Australia’s largest banks predicted that they would adjust their risk appetites and lending practices in response to increasing climate-related losses, with potential actions including cutting back on high loan-to-valuation mortgage lending, and reducing exposure to sectors such as mining, manufacturing, and transport), according to a new study released today by financial services regulator, the Australian Prudential Regulation Authority (APRA).
ARPA conducted its first Climate Vulnerability Assessment (CVA) with the country’s five largest banks – ANZ, Commonwealth Bank, Macquarie Bank, National Australia Bank and Westpac – which modelled the estimated future financial impact of climate change on their businesses, and their potential responses to physical and transition climate risks.
The participating banks based their analyses on two scenarios developed by the Network for Greening the Financial System (NGFS), which reflect a range of possible future climate policies, physical risks, including heat, drought and floods, and short and long-term risks stemming from the transition to a greener economy such as increasing carbon prices. The scenarios included a Delayed Transition Scenario with delayed policy action on climate change, followed by a rapid reduction in global emissions after 2030, and a Current Policies Scenario representing a future with continued increase in global emissions beyond 2050.
The study found that while the climate risks under the scenarios studied were unlikely to lead to severely impact the banking system, banks could experience increasing losses from their lending portfolios from physical and transition risks in the medium- to long-term.
APRA Deputy Chair Helen Rowell said:
“The results suggest that banks’ losses from their lending portfolios could rise in the medium- to-long-term as climate change and the global response to it unfolds. Although those impacts are not expected to cause severe stress to the banking system, climate change could lead to the banking sector being more vulnerable to future economic downturns.”

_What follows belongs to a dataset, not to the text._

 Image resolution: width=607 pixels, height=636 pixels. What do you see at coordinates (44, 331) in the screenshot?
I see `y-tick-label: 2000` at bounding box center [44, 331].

Within business lending, both scenarios were found to result in a substantial increase in losses arising from transition risks, with greater losses under the Delayed Transition Scenario. Mortgage lending results varied widely by bank, ranging from no climate-related losses to lending loss rates up to approximately three times higher than historic averages by 2050.
Climate-related risks were found to be concentrated in specific regions or industries, including significantly higher mortgage losses in regions, such as parts of Northern Australia, more exposed to severe and prolonged physical risk, and some sectors more exposed to transition risks, such as mining, manufacturing and transport. In response, the banks indicated that they would adjust their risk appetites in these areas.
Commenting on the results of the assessment, Erwin Jackson, Director of Policy at the Investor Group on Climate Change (IGCC), said:
“The assessments show banks changing their lending practices; that means pulling back from banking vulnerable industries and regions. Investors are also undertaking similar approaches in response to climate risks.”
The study also found a need for improvements in data quality and accessibility, with significant variability in the banks’ results caused in part by different modelling approaches and data granularity used by the banks.
“APRA makes the point well that there’s a lot of variability in the results because the models are new, and the data is incomplete.
“Therefore the government needs to increase funding for the underlying climate science, and the banks need to significantly improve their analysis that translates the science into comprehensive climate risk models.”